St. Louis County has taken a cautious and protective stance during the course of this pandemic to protect the lives of our residents, including one of the first stay-at-home orders in Missouri. As the largest county in the state, and with the first recorded case in Missouri, we moved swiftly to slow the spread. Four weeks ago, the safer at home order was put in place. Our hospitals were stressed then and remain stressed now. The number of cases and hospitalizations remains high and as a community we need to continue to do our part to protect not only ourselves but our loved ones too.
DPH works with multiple partners, including the Pandemic Task Force, to understand and shape our recommendations on what is happening to our residents and what we should do to act quickly and help us all get back to normal. While the numbers from our hospital systems are no longer at record levels, they remain extremely high. Therefore, St. Louis County will keep our current protective measures in place and continue to reevaluate in the hopes that we can relax soon when there is less virus circulating in our community.
Please continue to take personal protective measures including the following:
Please also continue to support our restaurants with pickup, drive-through or delivery. Indoor dining will remain closed. Our health department is working with restaurants to hear and understand their concerns and plan our path forward when the conditions improve.
Nearly 3 million doses of coronavirus vaccines are being delivered around the country this week, marking the most ambitious vaccination campaign in American history. Vaccine distribution could begin by the end of this month, but it will not be widely available to the general public for several months. We cannot let up on our efforts to curb the virus. Limiting travel and avoiding gatherings this holiday season will keep people safe.
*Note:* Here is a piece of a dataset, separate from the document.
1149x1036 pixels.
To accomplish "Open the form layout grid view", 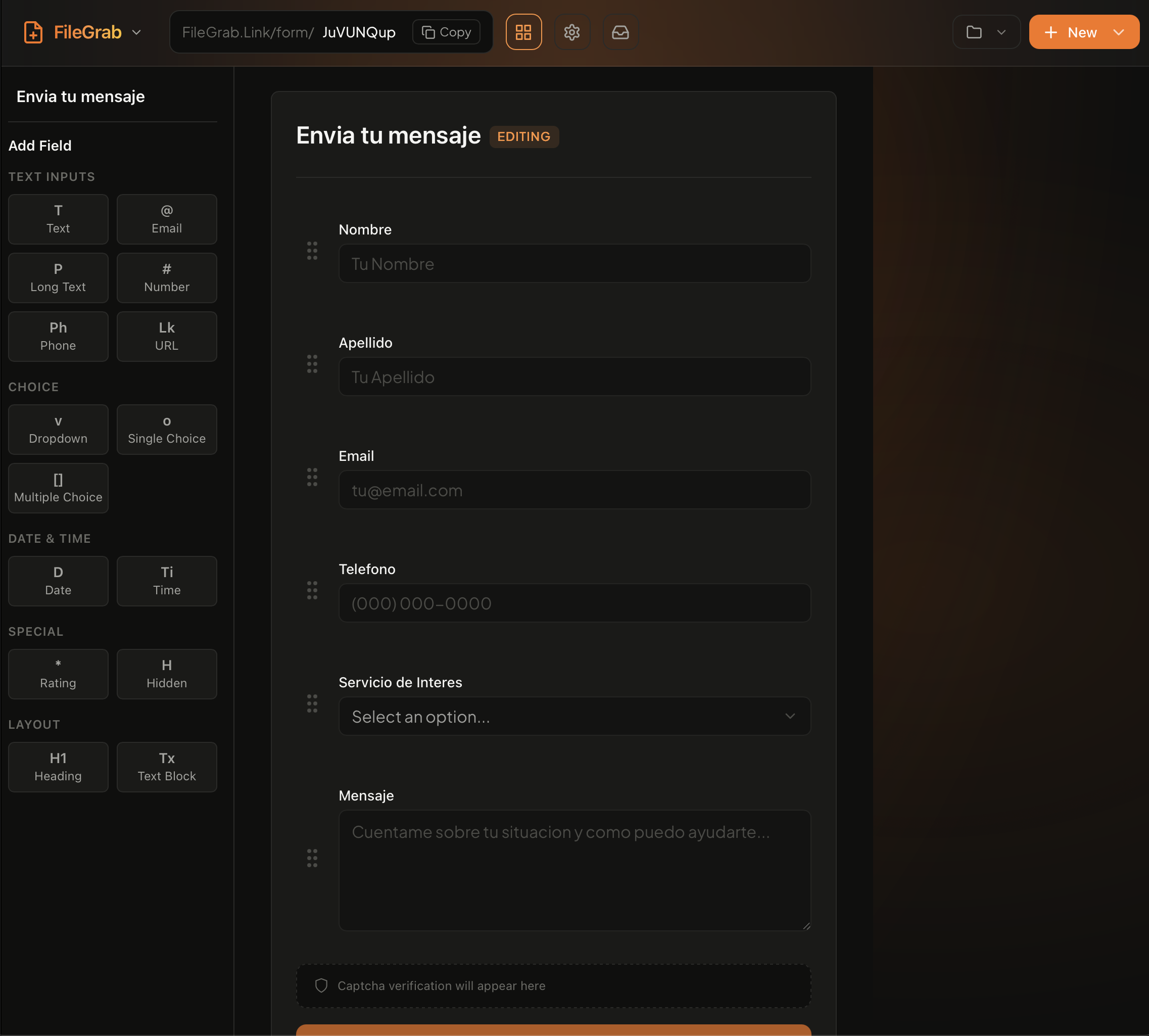I will coord(523,32).
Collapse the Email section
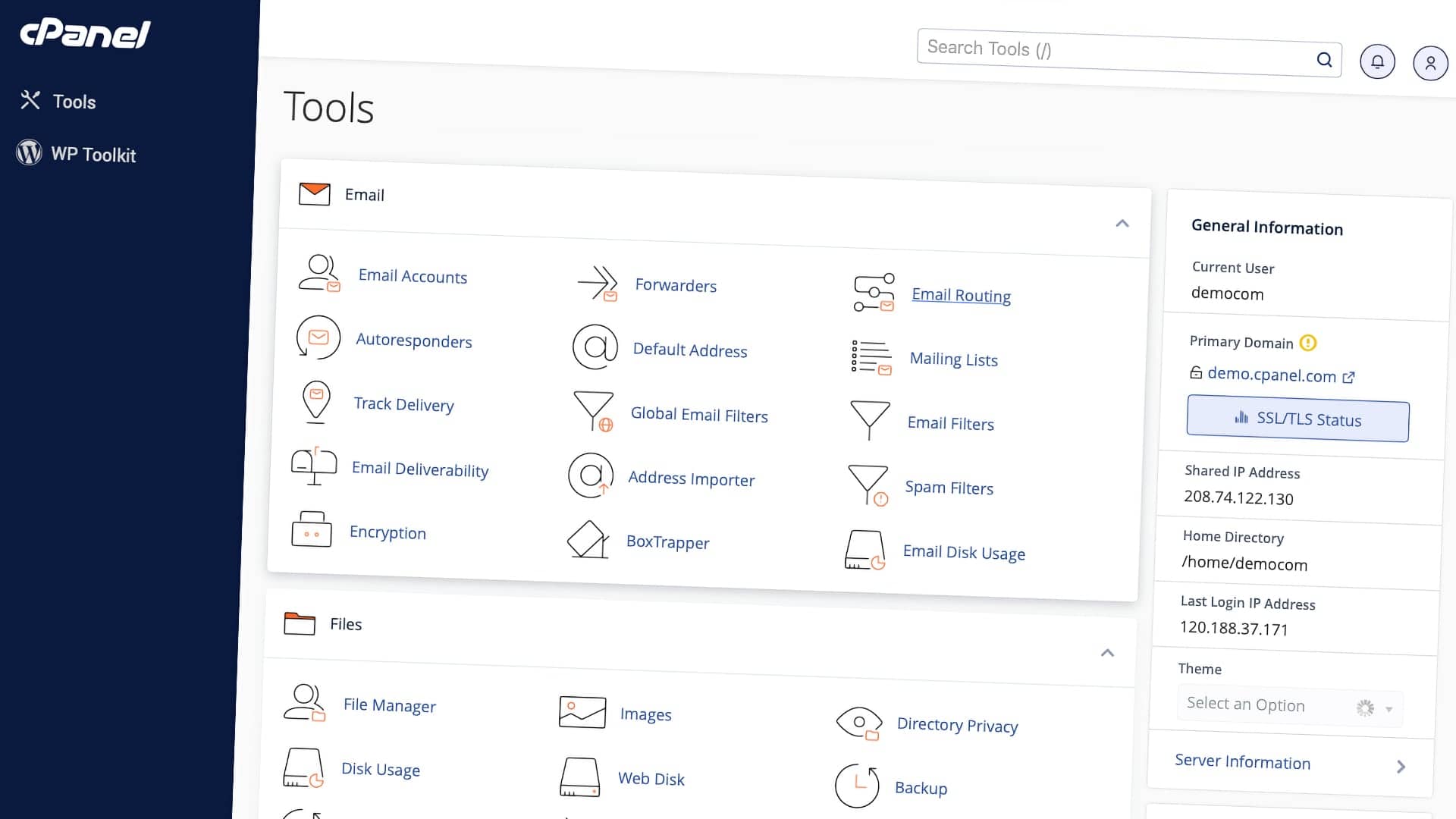1456x819 pixels. (x=1122, y=223)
The arrival of vaccines for our healthcare workers and our nursing home residents is a beacon of hope at the end of a very challenging year. The first batch of vaccines is the initial step toward a goal of inoculating enough people to halt the spread of the virus that has now killed nearly 300,000 Americans, including nearly 1,200 St. Louis County residents.
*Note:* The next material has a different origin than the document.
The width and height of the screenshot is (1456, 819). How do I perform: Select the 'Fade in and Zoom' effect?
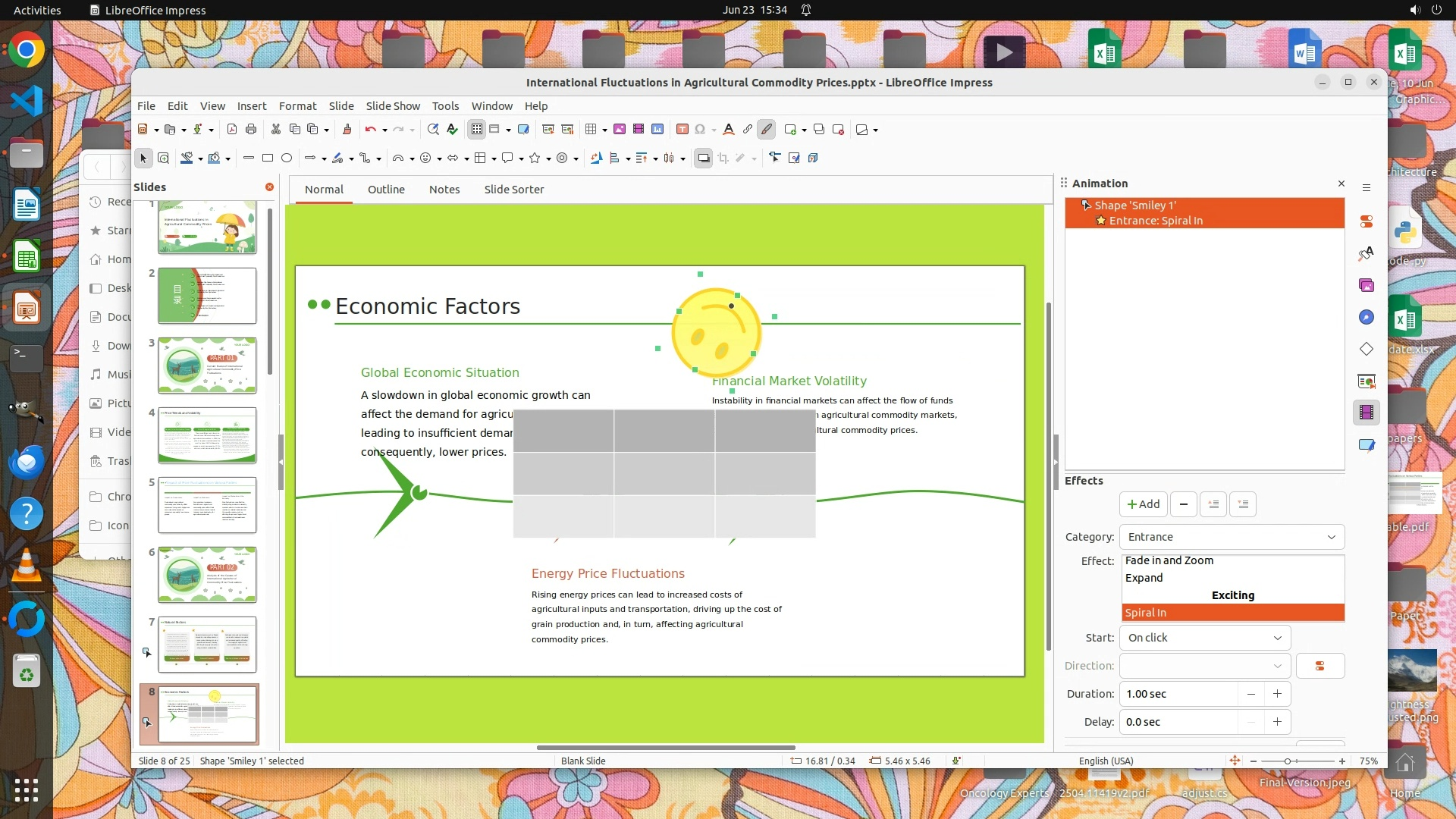pos(1169,560)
DPH will continue working with the state, which is tasked with managing the vaccine rollout. DPH has installed ultra-cold freezers that will provide a safe place to store the Pfizer vaccine once it arrives and is also prepared for the Moderna vaccine if it is approved soon.
Meanwhile, pharmacy companies such as Walgreens and CVS will work to get those vaccinated who work and live-in long-term care facilities. This is part of a national contract that is being managed at the federal level. The vaccine distribution process is going to take time. Once the first round of vaccines is given to healthcare workers and nursing homes, the next round goes to first responders, teachers, child care providers and other essential workers.
There is no timeline on this as of yet and is dependent on how many doses the state is given and distributes to vaccine providers across the state.